TASK INPUTS section start

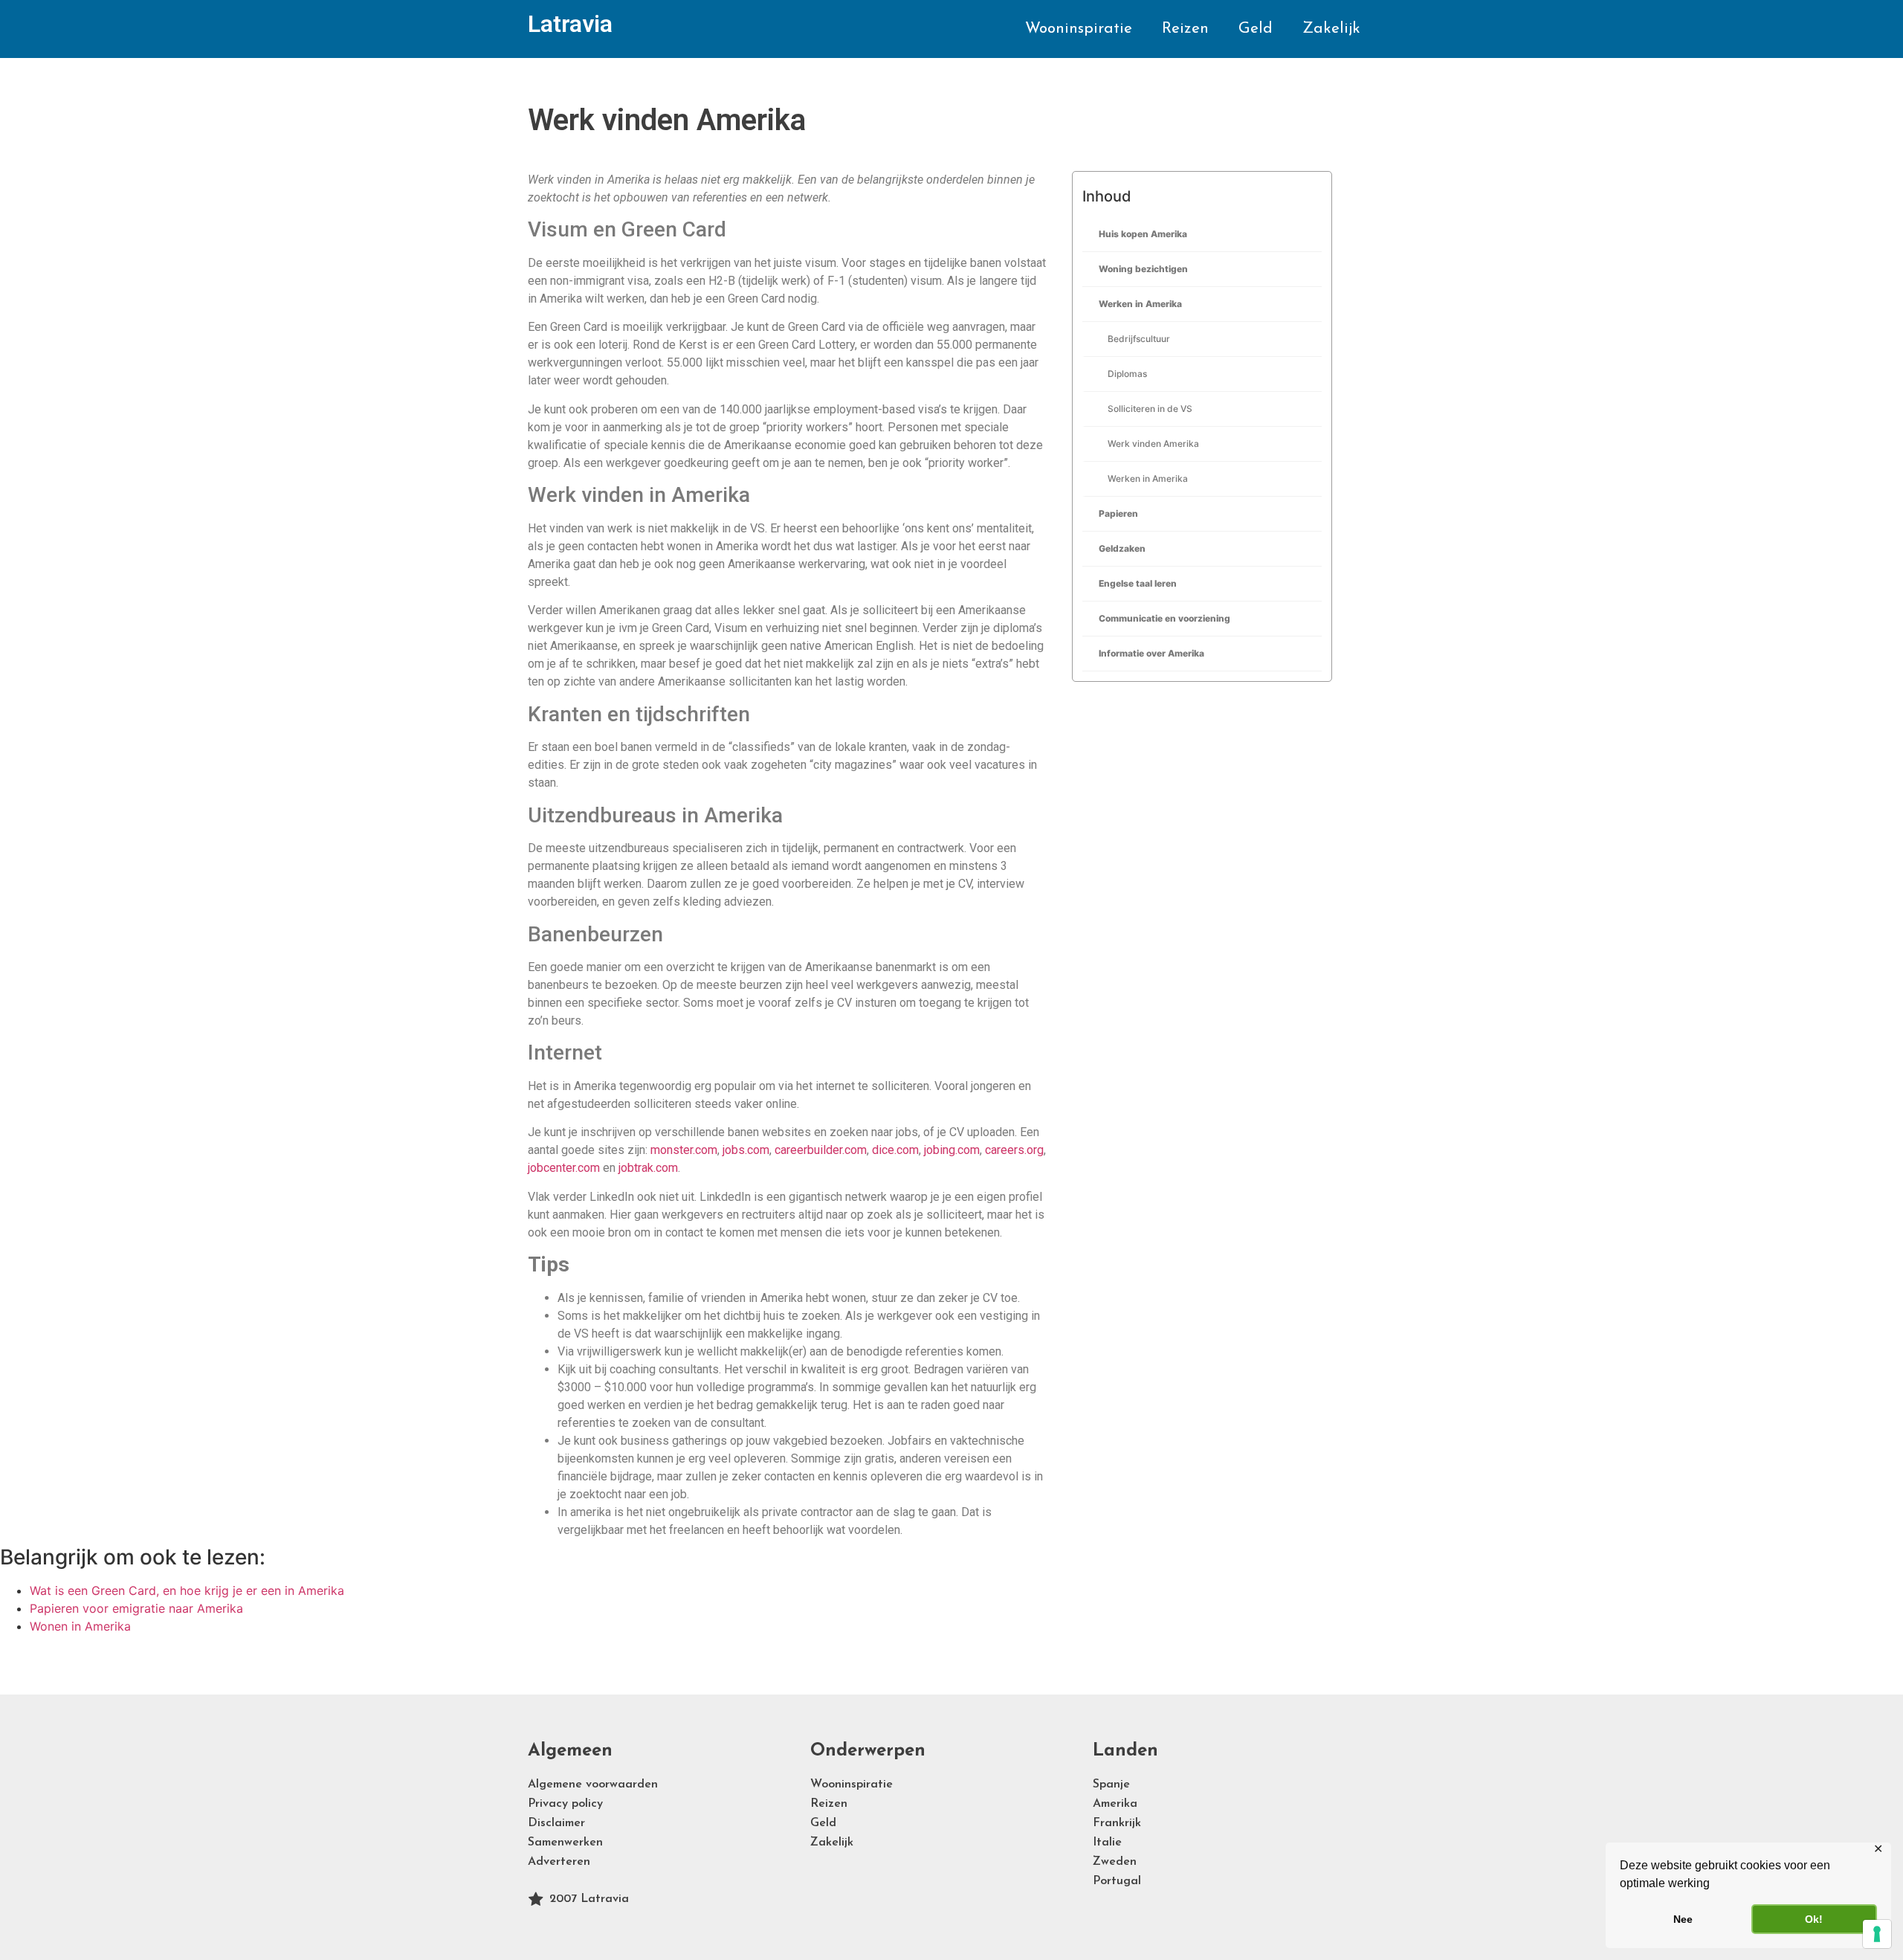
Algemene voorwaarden (593, 1784)
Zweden (1115, 1862)
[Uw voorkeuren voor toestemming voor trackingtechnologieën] (1877, 1934)
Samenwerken (565, 1842)
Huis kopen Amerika (1143, 233)
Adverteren (559, 1862)
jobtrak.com (648, 1168)
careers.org (1014, 1150)
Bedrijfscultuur (1139, 338)
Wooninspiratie (1078, 28)
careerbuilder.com (821, 1150)
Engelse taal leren (1138, 583)
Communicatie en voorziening (1164, 618)
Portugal (1117, 1881)
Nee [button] (1683, 1919)
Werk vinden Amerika (1153, 443)
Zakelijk (1331, 28)
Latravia (570, 24)
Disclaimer (556, 1823)
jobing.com (952, 1150)
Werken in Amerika (1140, 303)
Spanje (1111, 1784)
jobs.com (746, 1150)
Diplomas (1127, 373)
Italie (1107, 1842)
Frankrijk (1117, 1823)
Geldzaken (1122, 548)
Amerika (1115, 1804)
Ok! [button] (1814, 1919)
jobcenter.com (564, 1168)
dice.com (895, 1150)
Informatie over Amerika (1151, 653)
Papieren (1118, 513)
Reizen (1185, 28)
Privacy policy (565, 1804)
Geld (1255, 28)
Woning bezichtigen (1143, 268)
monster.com (683, 1150)
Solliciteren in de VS (1150, 408)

TASK INPUTS section end

**ACTIVITY:** In the entries above, count each line holding the word "Amerika" and give that count alone.

**WRITTEN SOLUTION:** 5